= Exercise tasks =
(a) Reproduce the part of the forum discussion about Jimmy and the time machine from "One interpretation is" to "just a guess.".
(b) In the forum discussion about Jimmy and the time machine, how much time was there between the completion of the receiving end of the time machine and the first doomsday event?
(c) Take up the forum discussion about Jimmy and the time machine after its last sentence and continue it.

Re: removal of Screw yourself:

Arguably, this doesn't necessarily come into play. From the different memories, it's fairly certain that the Jimmy which the story starts with is the Jimmy split off when Dad-Jimmy goes back in time, and Scientist-Jimmy is still the original. Notably, though, none of the people after Baby-Jimmy kills everyone are female.

One interpretation is that everyone before Baby-Jimmy kills everyone are 'real people' and everyone after is Jimmy; this means that everyone except Baby-Jimmy (who grows into Boy-Jimmy) is in on the secret, with only Jimmy not knowing because he was a baby at the time and the one Jimmy that was stopped from accessing his dad's memories. However, if Dad-Jimmy went back and had children, that would instead mean that some of the people in his world aren't Jimmy. With only the characters shown, it's difficult to say one way or another.

Beyond this, the machine doesn't seem to grant Jimmy the wide-ranging powers that might be expected from Scientist-Jimmy's boasts, or he could presumably just create some more people, but even this is just a guess.

Edited by 65.93.215.17 Hide / Show Replies
RockSunner Since: Sep, 2009
Oct 27th 2013 at 5:50:13 PM •••

I don't see how Dad-Jimmy could go back and have children. There were only three minutes to spare between the completion of the receiving end of the time machine and the first doomsday event.

= Records =
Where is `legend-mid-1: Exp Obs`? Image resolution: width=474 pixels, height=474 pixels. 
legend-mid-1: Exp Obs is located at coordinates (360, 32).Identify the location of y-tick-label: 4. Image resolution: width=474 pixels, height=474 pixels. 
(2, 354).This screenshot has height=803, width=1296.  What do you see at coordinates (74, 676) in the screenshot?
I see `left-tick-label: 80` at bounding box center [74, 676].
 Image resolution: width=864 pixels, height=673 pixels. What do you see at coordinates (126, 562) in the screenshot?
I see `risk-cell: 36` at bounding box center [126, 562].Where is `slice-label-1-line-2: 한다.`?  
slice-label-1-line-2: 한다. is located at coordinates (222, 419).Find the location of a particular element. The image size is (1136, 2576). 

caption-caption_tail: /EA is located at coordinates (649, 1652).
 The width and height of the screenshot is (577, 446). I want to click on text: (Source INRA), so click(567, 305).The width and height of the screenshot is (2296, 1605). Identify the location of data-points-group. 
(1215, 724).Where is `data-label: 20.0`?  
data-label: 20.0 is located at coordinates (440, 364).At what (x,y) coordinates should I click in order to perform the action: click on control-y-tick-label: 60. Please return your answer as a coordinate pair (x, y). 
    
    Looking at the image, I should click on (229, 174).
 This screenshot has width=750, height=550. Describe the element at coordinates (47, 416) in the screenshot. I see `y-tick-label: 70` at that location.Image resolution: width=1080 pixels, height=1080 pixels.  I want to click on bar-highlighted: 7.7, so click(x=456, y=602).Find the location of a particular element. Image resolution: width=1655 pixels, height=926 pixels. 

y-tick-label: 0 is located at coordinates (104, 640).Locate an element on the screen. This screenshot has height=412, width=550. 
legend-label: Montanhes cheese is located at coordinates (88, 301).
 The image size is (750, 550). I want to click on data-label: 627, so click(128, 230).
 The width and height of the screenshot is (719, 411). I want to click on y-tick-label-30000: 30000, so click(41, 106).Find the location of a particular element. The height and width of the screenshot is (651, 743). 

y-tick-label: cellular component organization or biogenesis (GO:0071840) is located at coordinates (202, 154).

= Answers for this exercise =
(a)
One interpretation is that everyone before Baby-Jimmy kills everyone are 'real people' and everyone after is Jimmy; this means that everyone except Baby-Jimmy (who grows into Boy-Jimmy) is in on the secret, with only Jimmy not knowing because he was a baby at the time and the one Jimmy that was stopped from accessing his dad's memories. However, if Dad-Jimmy went back and had children, that would instead mean that some of the people in his world aren't Jimmy. With only the characters shown, it's difficult to say one way or another.

Beyond this, the machine doesn't seem to grant Jimmy the wide-ranging powers that might be expected from Scientist-Jimmy's boasts, or he could presumably just create some more people, but even this is just a guess.

(b) Three minutes.

(c)
RockSunner Sunner on a Rock Since: Sep, 2009
Sunner on a Rock
Oct 27th 2013 at 3:41:29 PM •••

Re: Temporal Paradox: Averted

Rather than natter on the main page, I would like to discuss here the issue that there is no reason to expect a Temporal Paradox in this comic. Each decision creates an independent branching world, so for example if Father!Jimmy goes back and prevents Baby!Jimmy from getting his real father's memories it isn't a paradox, just another parallel world. The same "Man Who Folded Himself" trick allows later versions of Jimmy to come back over and over and keep repopulating the world.

Re: Mundane Utility

Technically, the Killotron doesn't destroy parallel worlds. It just creates myriads of humanity-free worlds, populated by wild animals and feral pets, with people only left on the handful of worlds where chocolate ice cream (for instance) was spontaneously generated by random quantum fluctuation. Since everyone (but young Jimmy) accepts this as an ordinary fact of life, this is All the Myriad Ways with a vengeance, even in the "utopia" ending.